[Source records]
►
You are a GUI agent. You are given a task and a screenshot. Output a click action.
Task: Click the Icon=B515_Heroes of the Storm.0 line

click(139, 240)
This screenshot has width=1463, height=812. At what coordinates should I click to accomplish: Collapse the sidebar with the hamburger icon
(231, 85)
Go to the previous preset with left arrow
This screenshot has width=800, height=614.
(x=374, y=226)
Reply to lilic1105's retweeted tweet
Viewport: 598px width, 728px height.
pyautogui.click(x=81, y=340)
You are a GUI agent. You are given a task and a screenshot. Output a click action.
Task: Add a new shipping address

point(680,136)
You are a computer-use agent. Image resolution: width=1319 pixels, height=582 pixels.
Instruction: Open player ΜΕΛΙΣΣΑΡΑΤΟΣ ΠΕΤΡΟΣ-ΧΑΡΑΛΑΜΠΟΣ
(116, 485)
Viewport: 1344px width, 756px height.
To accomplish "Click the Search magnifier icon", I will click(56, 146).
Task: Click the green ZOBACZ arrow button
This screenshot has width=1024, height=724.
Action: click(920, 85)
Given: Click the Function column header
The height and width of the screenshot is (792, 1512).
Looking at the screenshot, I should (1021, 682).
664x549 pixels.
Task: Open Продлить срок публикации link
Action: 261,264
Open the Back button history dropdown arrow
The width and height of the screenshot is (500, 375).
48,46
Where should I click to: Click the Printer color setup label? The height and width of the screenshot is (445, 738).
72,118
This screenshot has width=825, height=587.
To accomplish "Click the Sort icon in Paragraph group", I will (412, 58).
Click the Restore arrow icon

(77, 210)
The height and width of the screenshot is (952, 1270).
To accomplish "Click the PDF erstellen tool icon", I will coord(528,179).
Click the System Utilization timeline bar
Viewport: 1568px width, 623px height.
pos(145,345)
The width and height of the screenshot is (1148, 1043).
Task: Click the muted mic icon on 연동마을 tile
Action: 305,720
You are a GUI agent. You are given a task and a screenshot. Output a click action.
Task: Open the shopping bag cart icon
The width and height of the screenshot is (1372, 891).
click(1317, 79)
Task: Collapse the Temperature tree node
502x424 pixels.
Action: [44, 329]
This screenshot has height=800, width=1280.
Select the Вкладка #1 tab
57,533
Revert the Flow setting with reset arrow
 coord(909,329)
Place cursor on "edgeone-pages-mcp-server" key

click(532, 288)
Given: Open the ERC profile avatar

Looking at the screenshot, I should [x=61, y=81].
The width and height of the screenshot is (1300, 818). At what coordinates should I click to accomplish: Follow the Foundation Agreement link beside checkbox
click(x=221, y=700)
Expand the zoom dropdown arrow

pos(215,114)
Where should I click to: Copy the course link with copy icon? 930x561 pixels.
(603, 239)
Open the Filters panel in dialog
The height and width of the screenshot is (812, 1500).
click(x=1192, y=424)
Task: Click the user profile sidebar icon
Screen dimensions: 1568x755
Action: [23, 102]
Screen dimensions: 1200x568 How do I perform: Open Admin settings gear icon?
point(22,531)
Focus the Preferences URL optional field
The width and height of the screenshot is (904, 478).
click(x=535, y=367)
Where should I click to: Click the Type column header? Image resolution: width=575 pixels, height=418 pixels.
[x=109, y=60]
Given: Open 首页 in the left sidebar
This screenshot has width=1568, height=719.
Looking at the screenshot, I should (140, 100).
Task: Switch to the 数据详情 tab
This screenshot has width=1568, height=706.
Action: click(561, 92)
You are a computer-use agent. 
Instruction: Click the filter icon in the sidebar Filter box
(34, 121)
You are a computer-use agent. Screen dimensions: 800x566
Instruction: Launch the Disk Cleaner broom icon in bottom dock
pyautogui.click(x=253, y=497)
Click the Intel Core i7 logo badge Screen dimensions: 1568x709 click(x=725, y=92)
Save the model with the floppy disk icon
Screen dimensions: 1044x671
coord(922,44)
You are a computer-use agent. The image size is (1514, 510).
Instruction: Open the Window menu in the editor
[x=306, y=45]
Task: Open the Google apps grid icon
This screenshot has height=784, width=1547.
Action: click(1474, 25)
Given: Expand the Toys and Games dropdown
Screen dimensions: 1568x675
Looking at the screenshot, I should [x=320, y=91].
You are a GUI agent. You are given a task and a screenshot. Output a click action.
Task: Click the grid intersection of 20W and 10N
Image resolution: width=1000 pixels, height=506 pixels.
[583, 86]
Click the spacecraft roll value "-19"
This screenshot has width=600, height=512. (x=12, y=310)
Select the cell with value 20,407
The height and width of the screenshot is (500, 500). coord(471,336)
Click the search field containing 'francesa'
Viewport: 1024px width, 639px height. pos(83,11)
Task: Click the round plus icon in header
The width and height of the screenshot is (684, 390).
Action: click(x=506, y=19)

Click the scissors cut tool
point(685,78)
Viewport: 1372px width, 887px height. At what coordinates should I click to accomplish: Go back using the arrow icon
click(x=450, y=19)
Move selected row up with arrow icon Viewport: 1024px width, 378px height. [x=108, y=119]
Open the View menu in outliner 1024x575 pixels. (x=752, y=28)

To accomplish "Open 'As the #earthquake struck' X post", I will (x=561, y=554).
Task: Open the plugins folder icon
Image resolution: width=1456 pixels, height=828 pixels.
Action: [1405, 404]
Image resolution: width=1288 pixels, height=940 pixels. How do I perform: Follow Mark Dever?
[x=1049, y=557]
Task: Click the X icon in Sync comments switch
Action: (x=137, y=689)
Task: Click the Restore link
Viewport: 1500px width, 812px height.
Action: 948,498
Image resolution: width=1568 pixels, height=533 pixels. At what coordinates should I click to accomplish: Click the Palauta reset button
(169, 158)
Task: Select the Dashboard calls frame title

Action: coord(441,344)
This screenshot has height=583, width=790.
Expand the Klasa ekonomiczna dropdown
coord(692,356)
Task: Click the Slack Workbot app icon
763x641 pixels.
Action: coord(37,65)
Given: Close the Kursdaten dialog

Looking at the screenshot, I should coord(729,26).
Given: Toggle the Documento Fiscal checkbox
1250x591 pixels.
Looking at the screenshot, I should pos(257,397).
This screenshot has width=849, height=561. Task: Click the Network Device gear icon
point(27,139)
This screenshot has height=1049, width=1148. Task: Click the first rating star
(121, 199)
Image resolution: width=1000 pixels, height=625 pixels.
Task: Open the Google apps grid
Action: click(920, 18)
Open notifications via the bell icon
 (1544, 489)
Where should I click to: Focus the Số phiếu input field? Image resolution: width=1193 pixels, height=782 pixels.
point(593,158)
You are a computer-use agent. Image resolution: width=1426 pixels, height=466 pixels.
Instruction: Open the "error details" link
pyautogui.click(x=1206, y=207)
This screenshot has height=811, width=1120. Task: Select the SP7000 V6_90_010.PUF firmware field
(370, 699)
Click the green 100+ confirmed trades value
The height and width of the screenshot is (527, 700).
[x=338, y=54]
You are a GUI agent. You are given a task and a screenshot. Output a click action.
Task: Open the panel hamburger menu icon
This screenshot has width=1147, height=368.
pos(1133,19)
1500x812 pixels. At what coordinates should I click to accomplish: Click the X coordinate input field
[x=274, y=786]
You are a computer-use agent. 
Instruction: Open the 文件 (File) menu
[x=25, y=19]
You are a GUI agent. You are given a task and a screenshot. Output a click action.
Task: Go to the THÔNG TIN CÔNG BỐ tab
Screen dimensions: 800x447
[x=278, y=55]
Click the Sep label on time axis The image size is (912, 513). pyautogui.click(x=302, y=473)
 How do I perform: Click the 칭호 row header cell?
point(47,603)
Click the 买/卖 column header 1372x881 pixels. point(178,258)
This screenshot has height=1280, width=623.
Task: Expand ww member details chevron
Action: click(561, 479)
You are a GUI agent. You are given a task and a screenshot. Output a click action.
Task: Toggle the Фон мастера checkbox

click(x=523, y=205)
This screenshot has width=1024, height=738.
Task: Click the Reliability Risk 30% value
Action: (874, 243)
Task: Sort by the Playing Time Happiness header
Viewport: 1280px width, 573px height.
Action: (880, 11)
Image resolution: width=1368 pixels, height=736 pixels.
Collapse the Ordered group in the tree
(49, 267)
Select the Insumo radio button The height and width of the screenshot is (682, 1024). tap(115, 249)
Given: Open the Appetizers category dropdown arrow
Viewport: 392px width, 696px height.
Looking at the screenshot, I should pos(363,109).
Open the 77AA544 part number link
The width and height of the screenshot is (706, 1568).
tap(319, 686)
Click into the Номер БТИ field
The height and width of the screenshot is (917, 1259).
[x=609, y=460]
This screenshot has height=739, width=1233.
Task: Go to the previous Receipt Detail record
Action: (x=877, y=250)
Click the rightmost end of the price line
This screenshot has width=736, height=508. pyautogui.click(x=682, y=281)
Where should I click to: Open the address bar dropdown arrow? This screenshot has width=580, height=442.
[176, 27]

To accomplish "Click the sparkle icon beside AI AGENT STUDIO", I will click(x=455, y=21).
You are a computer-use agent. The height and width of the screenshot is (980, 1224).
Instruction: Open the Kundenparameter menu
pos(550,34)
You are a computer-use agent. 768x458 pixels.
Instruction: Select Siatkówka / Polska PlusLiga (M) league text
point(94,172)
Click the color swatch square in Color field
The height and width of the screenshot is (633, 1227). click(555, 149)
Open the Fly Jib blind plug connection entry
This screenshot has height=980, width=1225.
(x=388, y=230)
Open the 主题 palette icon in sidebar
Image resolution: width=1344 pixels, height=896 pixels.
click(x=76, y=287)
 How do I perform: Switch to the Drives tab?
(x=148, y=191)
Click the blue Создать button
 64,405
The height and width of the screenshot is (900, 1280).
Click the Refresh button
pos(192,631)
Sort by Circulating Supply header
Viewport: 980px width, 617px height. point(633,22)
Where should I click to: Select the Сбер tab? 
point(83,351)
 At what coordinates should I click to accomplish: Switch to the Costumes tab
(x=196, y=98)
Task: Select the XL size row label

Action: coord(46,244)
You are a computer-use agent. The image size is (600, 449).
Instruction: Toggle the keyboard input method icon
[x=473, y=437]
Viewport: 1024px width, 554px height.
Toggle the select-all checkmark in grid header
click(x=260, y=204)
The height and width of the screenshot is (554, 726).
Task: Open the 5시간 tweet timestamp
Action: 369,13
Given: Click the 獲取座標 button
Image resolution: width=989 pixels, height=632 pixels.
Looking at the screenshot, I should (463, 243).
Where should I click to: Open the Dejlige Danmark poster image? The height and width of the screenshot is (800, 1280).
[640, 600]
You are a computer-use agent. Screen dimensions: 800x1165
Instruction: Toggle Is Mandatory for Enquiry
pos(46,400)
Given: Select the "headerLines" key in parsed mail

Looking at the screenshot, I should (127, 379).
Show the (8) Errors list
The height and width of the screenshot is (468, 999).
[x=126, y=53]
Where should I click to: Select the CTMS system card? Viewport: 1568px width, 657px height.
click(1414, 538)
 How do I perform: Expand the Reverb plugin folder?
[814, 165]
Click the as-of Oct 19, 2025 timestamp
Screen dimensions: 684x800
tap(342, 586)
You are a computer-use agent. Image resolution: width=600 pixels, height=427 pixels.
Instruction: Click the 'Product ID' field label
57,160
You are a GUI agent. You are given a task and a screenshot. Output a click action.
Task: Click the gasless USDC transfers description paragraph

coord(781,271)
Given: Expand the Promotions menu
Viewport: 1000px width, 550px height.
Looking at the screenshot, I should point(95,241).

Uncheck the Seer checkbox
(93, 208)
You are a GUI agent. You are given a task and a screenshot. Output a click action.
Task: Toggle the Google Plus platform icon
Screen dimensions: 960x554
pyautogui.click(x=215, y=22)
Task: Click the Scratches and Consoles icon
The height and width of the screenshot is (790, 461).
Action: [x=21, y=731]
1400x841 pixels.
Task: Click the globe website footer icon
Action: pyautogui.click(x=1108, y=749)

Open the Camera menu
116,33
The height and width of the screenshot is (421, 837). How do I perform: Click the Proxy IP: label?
◄
[Exercise details]
Given the records above, return exactly the lines starting at the line containing "Task: Click the green ZOBACZ arrow button" and ending at the line containing "This screenshot has height=800, width=1280.", including both.

[Task result]
Task: Click the green ZOBACZ arrow button
This screenshot has width=1024, height=724.
Action: click(920, 85)
Given: Click the Function column header
The height and width of the screenshot is (792, 1512).
Looking at the screenshot, I should (1021, 682).
664x549 pixels.
Task: Open Продлить срок публикации link
Action: 261,264
Open the Back button history dropdown arrow
The width and height of the screenshot is (500, 375).
48,46
Where should I click to: Click the Printer color setup label? The height and width of the screenshot is (445, 738).
72,118
This screenshot has width=825, height=587.
To accomplish "Click the Sort icon in Paragraph group", I will (412, 58).
Click the Restore arrow icon

(77, 210)
The height and width of the screenshot is (952, 1270).
To accomplish "Click the PDF erstellen tool icon", I will coord(528,179).
Click the System Utilization timeline bar
Viewport: 1568px width, 623px height.
pos(145,345)
The width and height of the screenshot is (1148, 1043).
Task: Click the muted mic icon on 연동마을 tile
Action: 305,720
You are a GUI agent. You are given a task and a screenshot. Output a click action.
Task: Open the shopping bag cart icon
The width and height of the screenshot is (1372, 891).
click(1317, 79)
Task: Collapse the Temperature tree node
502x424 pixels.
Action: [44, 329]
This screenshot has height=800, width=1280.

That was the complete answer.